Сделать это можно путем непосредственного воздействия на человеческое тело различными медикаментами, при помощи лоботомии, вынужденной бессонницы и т. п. Но у такого метода есть недостаток: жертвы эксперимента будут знать о том, что вы намерены сделать из них рабов, и, поскольку рабом быть никому не хочется, они будут возражать, так что проделать это удается лишь с социальными меньшинствами — узниками или сумасшедшими, которые не могут оказать сопротивление.
Другой метод — играть на чувствах, которые известны только вам, а подопытным становятся известными лишь после того, как они дадут закабалить себя. В этом случае не только можно, но даже нужно скрывать свои истинные намерения, потому что, если люди узнают, что ими манипулируют, они не станут доверчиво и послушно исполнять вашу волю. Реклама, рассчитанная на снобов, например, будет иметь успех только у тех людей, которые не подозревают о своем снобизме и не понимают, что это именно их имеют в виду, и потому они будут воспринимать такую рекламу как откровение — а именно так Отелло воспринимает слова Яго.

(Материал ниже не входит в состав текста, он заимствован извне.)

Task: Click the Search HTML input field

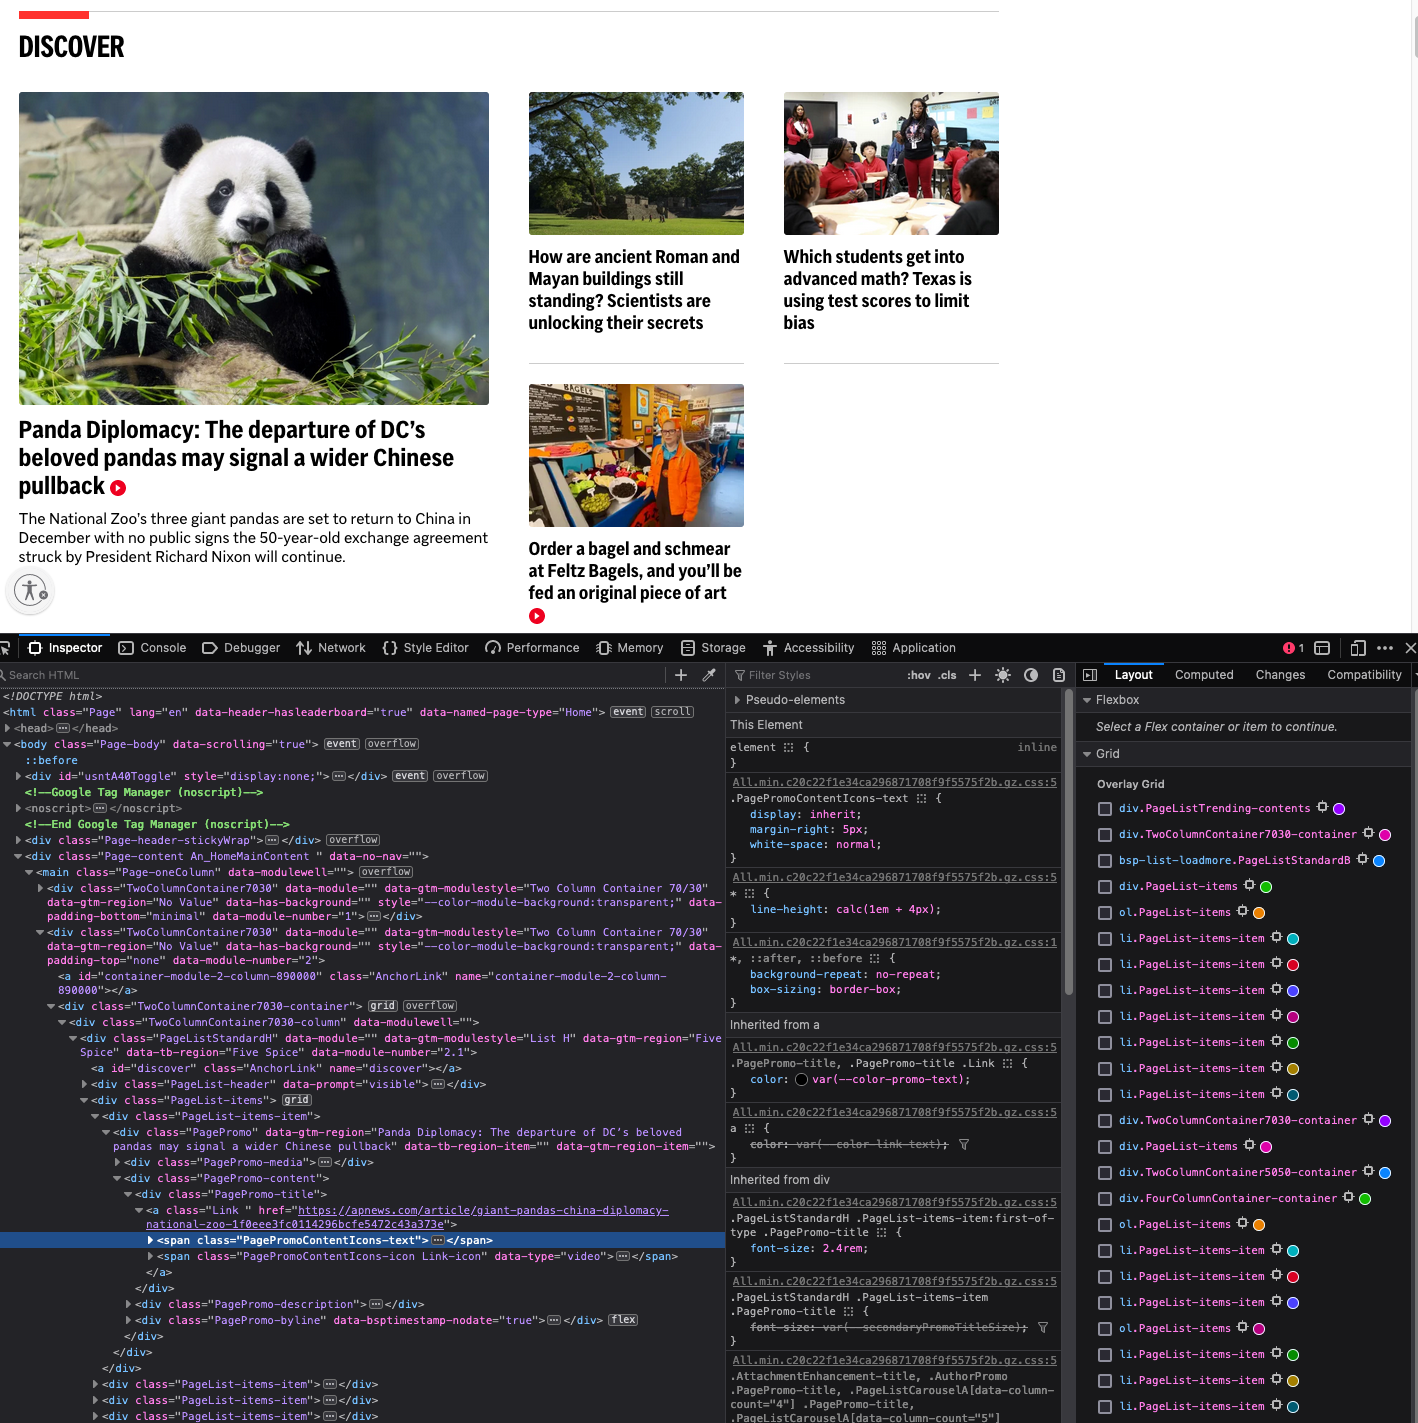Action: 330,675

Яго обращается с Отелло совершенно по формуле Фрэнсиса Бэкона, говорившего, что научное исследование с помощью изощренной пытки раскрывает сущность природы и ее тайны. Если бы кто-нибудь из зрителей в разгар действия вдруг крикнул, обращаясь к Яго: "Что же вы делаете?", — то наверняка тот ответил бы ему, усмехнувшись: "А что? Ничего. Просто пытаюсь узнать, что представляет собой Отелло". И мы должны признать, что его эксперимент прошел успешно. К концу пьесы он действительно все знает об изучаемом объекте, в который для него превратился Отелло. Вот отчего его последние слова: "Все сказано. Я отвечать не стану" [644]— звучат так зловеще — к тому времени Отелло для него стал вещью, которой бесполезно что-либо объяснять.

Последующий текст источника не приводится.